A simple use of the pigeonhole principle which would work in this case would be to say that the smallest sum of a subset of length 10 of the integers from 1 to 100 is 1 - a set of length 1 containing the integer 1 - and the largest would be the maximum value of the set, which is 100 + 99 + 98 + . + 91 = 955
Now, to use the pigeonhole principle, as the set consists of only integers, and the sums range from 1 to 955, there is a maximum of 955 different values for the subsets. However, we have 1023 subsets, Thus, there must be matches.

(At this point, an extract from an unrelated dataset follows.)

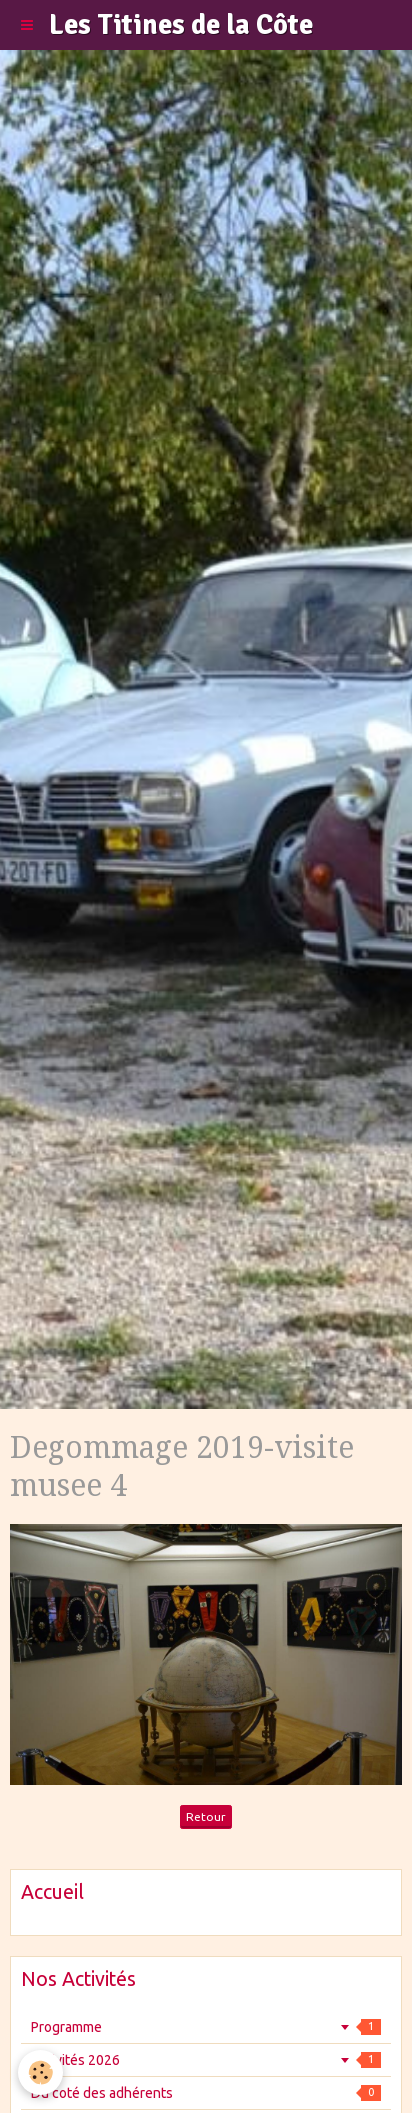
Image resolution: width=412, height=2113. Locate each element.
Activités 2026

Note that we can lessen the number of possible values. As we excluded the null set, exclude the set of length 10 (it, also, will be the unique set with this sum), and we have 2^10 - 2 subsets. While the minimum value remains 1, the maximum value is now 100 + 99 + ...+ 92 (there are only at most 9 members of the subset), so the maximum possible value is 864, so there are at most 864 possible values but there are 1022 subsets, so there must be matches.
A generalized answer might be that if we have a set {1, 2, ..., N} and subsets of length M,
we will have 2^M - 2 subsets of the subset not including the null set and the subset of length M, and the possible values range from 1 to N + N-1 + ... + N - M + 2 = NM - N - (M-1)(M-2)/2 = NM - N - 1/2M^2 +3/2M - 1 possible values.
If NM - N - 1/2M^2 +3/2M - 1 < 2^M - 2, we must have duplicates.
You could write
If NM - N - 1/2M^2 +3/2M + 1 - 2^M < 0, you have duplicates, but that doesn't show the essence of the pigeonhole principle as well.